Book review: The House You Pass on the Way

Posted on 10 March 2016 Thursday


FC9780142417065.JPGtitle: The House You Pass on the Way
author: Jacqueline Woodson
date: Delacorte Press, 1997
main character: Staggerlee Canan

 

“And freedom? Oh, freedom.
Well that’s just some people talking.
Your prison is walking through this world all alone.”

Any book that begins in the winter is gong to be a cold, lonely story and the House You Pass On the Way is no exception. While most of Staggerlee’s coming of age story occurs in the warmth of the summer, her overall life lesson reinforces her aloneness. Just like the men in winter, everyone in her life from her grandparents to her favorite brother and now her cousin Trout seems to fade away into the quiet.
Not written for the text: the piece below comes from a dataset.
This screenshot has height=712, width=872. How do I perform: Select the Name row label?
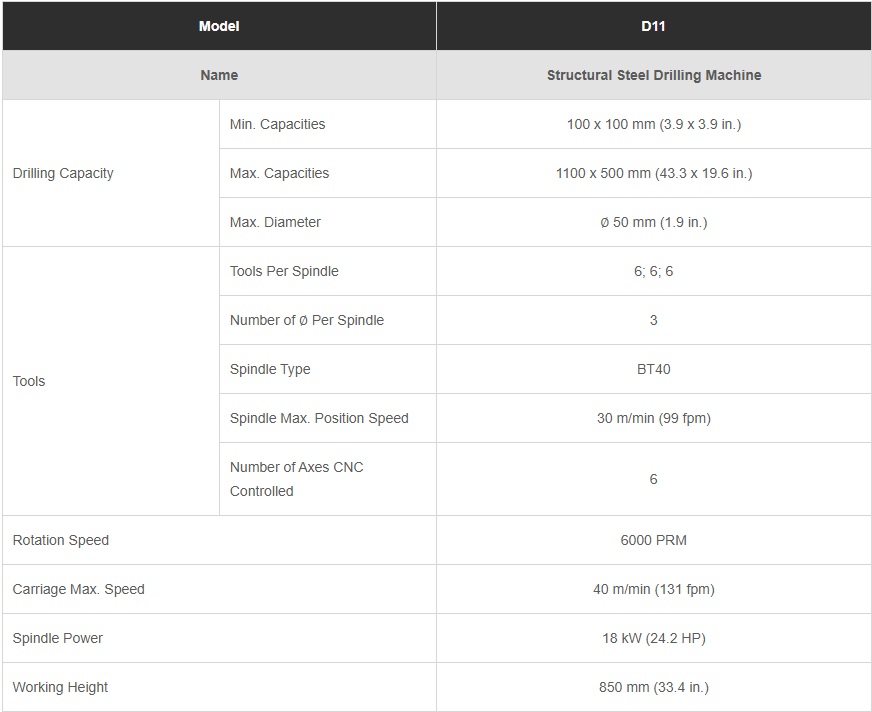[219, 75]
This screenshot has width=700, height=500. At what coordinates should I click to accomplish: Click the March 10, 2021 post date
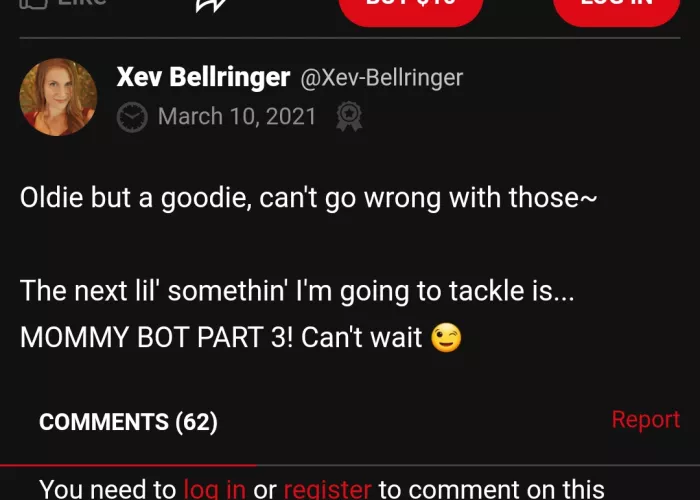(x=237, y=117)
Staggerlee seems to be taking control of her growing up self, choosing only to answer to “Staggerlee” rather than her given name, Evangeline Ian. But, she has this odd feeling in her that she cannot begin to define until her cousin Trout comes to visit. Away from the Canan home, the house you pass on the way and out by the ever-changing river, the two girls share honesties and intimacies.

Woodson’s metaphorical use of seasons and places provide a rich emotional background for a young, biracial girl whose coming of age means understanding her sexual orientation. An older book by Jacqueline Woodson, it definitely withstands the test of time. The House You Pass on the Way was named to the ALA Popular Paperbacks For Young Adults list in 2006 and won the Lamda Literary Award in 1997.